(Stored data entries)
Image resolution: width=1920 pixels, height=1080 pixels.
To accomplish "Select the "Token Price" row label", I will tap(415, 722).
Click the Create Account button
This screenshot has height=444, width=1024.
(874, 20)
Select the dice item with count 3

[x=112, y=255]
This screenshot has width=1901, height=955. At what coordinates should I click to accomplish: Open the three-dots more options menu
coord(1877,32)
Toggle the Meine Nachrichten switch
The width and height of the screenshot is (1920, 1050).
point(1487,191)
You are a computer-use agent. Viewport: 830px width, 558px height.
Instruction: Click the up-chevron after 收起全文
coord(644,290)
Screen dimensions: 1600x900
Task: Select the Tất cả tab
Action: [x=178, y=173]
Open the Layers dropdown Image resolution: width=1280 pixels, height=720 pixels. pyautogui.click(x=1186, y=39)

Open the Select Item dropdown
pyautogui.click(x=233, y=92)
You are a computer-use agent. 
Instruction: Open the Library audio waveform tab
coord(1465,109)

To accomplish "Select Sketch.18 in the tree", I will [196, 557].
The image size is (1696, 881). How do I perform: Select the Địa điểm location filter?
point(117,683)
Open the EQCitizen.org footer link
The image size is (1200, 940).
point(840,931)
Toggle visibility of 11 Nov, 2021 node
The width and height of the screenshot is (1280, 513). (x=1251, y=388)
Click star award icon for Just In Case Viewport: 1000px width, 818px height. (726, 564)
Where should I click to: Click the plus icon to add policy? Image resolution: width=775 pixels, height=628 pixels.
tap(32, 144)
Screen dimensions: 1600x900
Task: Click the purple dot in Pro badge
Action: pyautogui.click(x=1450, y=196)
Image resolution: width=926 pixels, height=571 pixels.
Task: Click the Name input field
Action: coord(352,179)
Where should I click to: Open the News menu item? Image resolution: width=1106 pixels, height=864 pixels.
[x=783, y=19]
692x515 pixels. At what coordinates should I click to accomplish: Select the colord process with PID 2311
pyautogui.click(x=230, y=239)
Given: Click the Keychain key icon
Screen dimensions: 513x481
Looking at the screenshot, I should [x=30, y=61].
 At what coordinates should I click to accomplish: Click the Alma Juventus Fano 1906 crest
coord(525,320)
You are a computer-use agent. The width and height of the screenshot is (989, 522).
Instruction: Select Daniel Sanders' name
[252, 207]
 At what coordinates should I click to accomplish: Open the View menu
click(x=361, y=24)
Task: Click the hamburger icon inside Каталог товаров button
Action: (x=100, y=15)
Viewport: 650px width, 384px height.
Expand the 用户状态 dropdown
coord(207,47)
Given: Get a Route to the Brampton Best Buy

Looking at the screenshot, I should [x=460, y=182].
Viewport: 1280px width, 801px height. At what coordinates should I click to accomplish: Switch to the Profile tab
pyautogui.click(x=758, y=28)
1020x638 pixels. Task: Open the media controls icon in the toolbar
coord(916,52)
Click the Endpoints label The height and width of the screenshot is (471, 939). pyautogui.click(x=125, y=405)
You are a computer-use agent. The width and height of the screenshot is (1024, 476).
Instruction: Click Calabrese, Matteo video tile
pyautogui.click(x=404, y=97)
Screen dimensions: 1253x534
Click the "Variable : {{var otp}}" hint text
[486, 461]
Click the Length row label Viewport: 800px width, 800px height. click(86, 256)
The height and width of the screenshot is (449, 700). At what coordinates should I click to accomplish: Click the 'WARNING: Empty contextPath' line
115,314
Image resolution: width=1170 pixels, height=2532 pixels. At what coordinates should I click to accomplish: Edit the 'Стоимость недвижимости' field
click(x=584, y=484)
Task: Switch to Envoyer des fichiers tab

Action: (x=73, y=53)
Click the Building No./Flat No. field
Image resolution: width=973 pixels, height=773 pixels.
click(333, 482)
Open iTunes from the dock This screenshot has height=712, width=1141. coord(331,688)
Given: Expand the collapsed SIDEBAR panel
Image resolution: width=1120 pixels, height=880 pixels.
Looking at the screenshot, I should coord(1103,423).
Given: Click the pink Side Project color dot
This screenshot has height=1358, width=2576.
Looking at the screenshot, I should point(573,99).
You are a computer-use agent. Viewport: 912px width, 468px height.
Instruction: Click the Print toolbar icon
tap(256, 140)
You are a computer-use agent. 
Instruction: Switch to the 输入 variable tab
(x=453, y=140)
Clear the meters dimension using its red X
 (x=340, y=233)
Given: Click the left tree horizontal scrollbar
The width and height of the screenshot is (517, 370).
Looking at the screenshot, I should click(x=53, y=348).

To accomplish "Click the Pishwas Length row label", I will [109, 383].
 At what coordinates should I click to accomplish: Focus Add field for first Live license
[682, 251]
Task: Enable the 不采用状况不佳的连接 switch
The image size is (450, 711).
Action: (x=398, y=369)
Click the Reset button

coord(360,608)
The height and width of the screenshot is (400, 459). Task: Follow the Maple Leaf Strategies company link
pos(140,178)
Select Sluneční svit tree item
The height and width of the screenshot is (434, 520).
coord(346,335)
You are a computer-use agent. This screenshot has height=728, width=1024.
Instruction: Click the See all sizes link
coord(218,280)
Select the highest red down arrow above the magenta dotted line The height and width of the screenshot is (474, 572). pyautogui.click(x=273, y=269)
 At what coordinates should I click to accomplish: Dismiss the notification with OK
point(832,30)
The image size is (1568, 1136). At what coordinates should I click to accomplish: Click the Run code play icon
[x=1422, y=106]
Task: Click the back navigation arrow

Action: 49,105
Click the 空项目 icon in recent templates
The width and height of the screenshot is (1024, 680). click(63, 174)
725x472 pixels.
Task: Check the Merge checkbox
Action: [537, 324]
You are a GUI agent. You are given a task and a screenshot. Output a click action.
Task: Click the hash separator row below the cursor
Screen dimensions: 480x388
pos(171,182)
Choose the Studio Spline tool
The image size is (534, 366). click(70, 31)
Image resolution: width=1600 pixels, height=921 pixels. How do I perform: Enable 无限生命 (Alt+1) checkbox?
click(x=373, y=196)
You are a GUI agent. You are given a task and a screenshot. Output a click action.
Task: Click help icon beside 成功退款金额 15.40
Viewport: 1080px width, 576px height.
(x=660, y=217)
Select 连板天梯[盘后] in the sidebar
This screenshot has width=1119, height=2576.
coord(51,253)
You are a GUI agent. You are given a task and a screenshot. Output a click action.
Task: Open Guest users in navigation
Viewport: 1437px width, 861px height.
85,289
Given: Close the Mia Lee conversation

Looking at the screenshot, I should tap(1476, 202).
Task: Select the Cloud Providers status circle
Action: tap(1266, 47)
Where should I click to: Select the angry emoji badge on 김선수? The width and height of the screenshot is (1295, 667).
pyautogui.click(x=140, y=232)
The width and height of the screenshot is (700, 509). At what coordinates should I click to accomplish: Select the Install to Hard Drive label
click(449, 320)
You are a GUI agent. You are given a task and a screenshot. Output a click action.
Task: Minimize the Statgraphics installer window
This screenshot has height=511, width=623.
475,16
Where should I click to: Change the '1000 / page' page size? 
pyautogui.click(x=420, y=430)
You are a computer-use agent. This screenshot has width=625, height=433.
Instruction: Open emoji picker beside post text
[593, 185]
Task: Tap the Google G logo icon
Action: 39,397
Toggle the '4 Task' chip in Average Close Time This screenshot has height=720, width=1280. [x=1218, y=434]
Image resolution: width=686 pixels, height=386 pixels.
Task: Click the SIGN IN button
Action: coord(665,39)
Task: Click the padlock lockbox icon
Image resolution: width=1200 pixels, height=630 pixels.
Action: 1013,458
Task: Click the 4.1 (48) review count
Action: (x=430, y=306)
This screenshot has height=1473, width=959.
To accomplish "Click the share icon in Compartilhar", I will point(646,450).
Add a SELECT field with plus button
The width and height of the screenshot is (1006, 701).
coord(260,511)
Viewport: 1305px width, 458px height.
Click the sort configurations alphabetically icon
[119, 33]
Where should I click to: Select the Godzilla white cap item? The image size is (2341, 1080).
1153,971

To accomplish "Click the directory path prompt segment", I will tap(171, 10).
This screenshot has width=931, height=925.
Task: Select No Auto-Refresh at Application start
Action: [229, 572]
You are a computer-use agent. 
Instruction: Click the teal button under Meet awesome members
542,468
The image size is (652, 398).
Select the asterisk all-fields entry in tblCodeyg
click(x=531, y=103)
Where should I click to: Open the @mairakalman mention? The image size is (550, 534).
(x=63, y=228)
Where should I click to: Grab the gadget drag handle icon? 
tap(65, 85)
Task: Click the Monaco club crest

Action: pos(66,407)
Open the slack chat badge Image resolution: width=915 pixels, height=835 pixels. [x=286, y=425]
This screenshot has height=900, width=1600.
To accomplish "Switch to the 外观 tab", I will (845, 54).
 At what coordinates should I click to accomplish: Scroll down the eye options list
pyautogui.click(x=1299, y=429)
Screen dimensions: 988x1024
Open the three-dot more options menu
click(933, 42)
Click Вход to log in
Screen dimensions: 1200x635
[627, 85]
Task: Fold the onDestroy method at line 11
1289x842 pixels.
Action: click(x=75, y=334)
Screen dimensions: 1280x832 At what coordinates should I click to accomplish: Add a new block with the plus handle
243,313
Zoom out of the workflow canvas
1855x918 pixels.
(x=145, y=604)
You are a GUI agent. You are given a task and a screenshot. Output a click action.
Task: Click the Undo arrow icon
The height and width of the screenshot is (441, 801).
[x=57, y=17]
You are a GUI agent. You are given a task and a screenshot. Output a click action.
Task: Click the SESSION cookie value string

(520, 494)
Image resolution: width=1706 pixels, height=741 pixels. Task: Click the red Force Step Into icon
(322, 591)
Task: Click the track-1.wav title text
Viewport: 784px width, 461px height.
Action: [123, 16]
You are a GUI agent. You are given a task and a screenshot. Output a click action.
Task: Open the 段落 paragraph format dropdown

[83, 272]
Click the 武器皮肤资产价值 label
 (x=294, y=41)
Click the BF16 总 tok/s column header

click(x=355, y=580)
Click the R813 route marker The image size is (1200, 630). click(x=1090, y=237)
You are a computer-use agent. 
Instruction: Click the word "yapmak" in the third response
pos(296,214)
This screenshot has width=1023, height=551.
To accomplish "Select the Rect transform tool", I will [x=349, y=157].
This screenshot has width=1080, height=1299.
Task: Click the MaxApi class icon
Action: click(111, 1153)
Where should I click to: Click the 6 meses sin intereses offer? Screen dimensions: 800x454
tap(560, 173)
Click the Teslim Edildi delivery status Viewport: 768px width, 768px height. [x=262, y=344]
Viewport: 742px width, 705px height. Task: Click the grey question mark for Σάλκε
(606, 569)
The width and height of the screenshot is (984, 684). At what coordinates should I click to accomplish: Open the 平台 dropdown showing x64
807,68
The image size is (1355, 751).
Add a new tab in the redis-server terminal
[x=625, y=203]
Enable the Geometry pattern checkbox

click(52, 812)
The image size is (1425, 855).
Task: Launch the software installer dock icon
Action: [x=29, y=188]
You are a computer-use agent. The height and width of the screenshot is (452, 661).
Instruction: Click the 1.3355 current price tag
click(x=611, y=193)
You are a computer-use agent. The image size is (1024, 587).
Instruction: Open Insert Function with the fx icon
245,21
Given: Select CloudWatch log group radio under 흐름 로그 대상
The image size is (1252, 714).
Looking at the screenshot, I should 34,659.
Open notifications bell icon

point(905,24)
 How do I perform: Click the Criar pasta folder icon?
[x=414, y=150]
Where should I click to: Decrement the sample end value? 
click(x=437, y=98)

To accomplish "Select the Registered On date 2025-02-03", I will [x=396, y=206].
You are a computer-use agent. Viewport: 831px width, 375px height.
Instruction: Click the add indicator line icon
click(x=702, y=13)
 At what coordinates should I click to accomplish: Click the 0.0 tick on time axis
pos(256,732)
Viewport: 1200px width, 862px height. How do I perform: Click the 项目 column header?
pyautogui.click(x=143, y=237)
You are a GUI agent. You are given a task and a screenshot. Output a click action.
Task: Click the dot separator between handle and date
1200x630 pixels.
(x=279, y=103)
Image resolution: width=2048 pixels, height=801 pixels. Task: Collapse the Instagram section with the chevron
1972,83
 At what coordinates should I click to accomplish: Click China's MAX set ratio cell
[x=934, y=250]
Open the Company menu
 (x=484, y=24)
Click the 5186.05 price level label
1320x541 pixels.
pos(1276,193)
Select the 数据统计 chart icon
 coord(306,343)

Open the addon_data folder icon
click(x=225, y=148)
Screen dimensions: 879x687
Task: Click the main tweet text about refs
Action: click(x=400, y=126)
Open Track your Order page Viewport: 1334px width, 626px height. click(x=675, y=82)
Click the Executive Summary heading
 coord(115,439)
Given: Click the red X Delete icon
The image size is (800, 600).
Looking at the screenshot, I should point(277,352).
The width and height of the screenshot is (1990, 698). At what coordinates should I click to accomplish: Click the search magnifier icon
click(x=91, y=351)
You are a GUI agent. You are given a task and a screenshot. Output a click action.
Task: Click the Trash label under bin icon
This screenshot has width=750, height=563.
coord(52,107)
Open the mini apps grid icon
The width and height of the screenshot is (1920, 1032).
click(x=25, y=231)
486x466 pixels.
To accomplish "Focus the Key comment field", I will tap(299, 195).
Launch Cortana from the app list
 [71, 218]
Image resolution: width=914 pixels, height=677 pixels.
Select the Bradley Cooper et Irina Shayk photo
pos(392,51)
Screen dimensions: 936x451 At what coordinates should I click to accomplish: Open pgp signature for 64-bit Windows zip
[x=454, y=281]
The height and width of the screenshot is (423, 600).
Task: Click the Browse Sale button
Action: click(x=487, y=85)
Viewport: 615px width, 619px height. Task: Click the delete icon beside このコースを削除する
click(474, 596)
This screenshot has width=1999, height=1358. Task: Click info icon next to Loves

- **TASK DESCRIPTION**
Look through the entries for the string "tree". Every line that has it belongs in the answer.

- **EXPECTED ANSWER**
To accomplish "Select Sketch.18 in the tree", I will [196, 557].
Given: Click the left tree horizontal scrollbar
Select Sluneční svit tree item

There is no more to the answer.